Action item
All of the records shown below need to be copied with no differences.

─── Data records

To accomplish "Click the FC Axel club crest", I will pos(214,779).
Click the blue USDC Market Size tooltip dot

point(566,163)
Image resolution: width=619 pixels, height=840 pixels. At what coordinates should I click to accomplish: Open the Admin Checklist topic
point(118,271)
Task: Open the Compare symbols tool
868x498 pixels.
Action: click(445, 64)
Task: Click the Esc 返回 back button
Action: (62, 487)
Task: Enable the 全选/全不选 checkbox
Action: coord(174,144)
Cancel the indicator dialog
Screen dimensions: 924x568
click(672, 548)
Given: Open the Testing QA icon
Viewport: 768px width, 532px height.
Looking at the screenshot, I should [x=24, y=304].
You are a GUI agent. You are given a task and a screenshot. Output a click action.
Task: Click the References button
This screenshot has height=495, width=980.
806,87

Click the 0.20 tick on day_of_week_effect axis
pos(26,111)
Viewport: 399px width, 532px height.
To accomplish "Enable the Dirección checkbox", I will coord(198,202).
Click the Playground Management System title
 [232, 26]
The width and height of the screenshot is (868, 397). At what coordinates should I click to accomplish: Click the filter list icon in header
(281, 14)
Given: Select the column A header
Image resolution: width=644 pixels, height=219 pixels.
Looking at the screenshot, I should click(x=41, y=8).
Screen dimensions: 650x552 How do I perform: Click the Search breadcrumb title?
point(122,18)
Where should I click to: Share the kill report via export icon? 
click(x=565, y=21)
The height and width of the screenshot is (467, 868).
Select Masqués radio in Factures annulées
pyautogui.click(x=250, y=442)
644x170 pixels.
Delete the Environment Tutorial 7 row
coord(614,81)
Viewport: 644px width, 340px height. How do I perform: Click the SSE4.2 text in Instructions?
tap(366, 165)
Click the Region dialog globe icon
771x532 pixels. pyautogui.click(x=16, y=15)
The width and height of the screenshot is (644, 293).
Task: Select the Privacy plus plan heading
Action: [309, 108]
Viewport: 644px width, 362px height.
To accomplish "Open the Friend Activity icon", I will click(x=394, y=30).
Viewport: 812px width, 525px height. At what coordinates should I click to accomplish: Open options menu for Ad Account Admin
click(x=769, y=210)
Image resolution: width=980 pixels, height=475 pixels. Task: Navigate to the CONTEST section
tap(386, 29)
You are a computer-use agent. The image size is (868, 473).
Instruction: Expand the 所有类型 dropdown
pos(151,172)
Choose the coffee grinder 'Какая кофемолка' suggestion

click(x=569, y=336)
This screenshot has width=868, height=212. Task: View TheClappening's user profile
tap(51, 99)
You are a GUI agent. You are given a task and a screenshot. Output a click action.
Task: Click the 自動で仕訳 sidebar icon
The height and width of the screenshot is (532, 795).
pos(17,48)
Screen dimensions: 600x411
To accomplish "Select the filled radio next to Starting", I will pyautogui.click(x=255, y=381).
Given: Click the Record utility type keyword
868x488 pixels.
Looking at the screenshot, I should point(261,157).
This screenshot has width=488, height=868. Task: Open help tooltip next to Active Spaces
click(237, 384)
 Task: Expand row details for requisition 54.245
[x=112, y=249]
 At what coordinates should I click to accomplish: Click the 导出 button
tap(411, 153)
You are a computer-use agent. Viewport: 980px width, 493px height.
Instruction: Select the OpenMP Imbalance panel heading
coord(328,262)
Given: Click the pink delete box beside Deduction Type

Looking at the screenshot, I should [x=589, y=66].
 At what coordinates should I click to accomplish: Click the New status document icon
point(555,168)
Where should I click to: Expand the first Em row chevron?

──────

Exercise solution
To accomplish "Click the FC Axel club crest", I will pos(214,779).
Click the blue USDC Market Size tooltip dot

point(566,163)
Image resolution: width=619 pixels, height=840 pixels. At what coordinates should I click to accomplish: Open the Admin Checklist topic
point(118,271)
Task: Open the Compare symbols tool
868x498 pixels.
Action: click(445, 64)
Task: Click the Esc 返回 back button
Action: (62, 487)
Task: Enable the 全选/全不选 checkbox
Action: coord(174,144)
Cancel the indicator dialog
Screen dimensions: 924x568
click(672, 548)
Given: Open the Testing QA icon
Viewport: 768px width, 532px height.
Looking at the screenshot, I should [x=24, y=304].
You are a GUI agent. You are given a task and a screenshot. Output a click action.
Task: Click the References button
This screenshot has height=495, width=980.
806,87

Click the 0.20 tick on day_of_week_effect axis
pos(26,111)
Viewport: 399px width, 532px height.
To accomplish "Enable the Dirección checkbox", I will coord(198,202).
Click the Playground Management System title
 [232, 26]
The width and height of the screenshot is (868, 397). At what coordinates should I click to accomplish: Click the filter list icon in header
(281, 14)
Given: Select the column A header
Image resolution: width=644 pixels, height=219 pixels.
Looking at the screenshot, I should click(x=41, y=8).
Screen dimensions: 650x552 How do I perform: Click the Search breadcrumb title?
point(122,18)
Where should I click to: Share the kill report via export icon? 
click(x=565, y=21)
The height and width of the screenshot is (467, 868).
Select Masqués radio in Factures annulées
pyautogui.click(x=250, y=442)
644x170 pixels.
Delete the Environment Tutorial 7 row
coord(614,81)
Viewport: 644px width, 340px height. How do I perform: Click the SSE4.2 text in Instructions?
tap(366, 165)
Click the Region dialog globe icon
771x532 pixels. pyautogui.click(x=16, y=15)
The width and height of the screenshot is (644, 293).
Task: Select the Privacy plus plan heading
Action: [309, 108]
Viewport: 644px width, 362px height.
To accomplish "Open the Friend Activity icon", I will click(x=394, y=30).
Viewport: 812px width, 525px height. At what coordinates should I click to accomplish: Open options menu for Ad Account Admin
click(x=769, y=210)
Image resolution: width=980 pixels, height=475 pixels. Task: Navigate to the CONTEST section
tap(386, 29)
You are a computer-use agent. The image size is (868, 473).
Instruction: Expand the 所有类型 dropdown
pos(151,172)
Choose the coffee grinder 'Какая кофемолка' suggestion

click(x=569, y=336)
This screenshot has width=868, height=212. Task: View TheClappening's user profile
tap(51, 99)
You are a GUI agent. You are given a task and a screenshot. Output a click action.
Task: Click the 自動で仕訳 sidebar icon
The height and width of the screenshot is (532, 795).
pos(17,48)
Screen dimensions: 600x411
To accomplish "Select the filled radio next to Starting", I will pyautogui.click(x=255, y=381).
Given: Click the Record utility type keyword
868x488 pixels.
Looking at the screenshot, I should point(261,157).
This screenshot has width=488, height=868. Task: Open help tooltip next to Active Spaces
click(237, 384)
 Task: Expand row details for requisition 54.245
[x=112, y=249]
 At what coordinates should I click to accomplish: Click the 导出 button
tap(411, 153)
You are a computer-use agent. Viewport: 980px width, 493px height.
Instruction: Select the OpenMP Imbalance panel heading
coord(328,262)
Given: Click the pink delete box beside Deduction Type

Looking at the screenshot, I should [x=589, y=66].
 At what coordinates should I click to accomplish: Click the New status document icon
point(555,168)
Where should I click to: Expand the first Em row chevron?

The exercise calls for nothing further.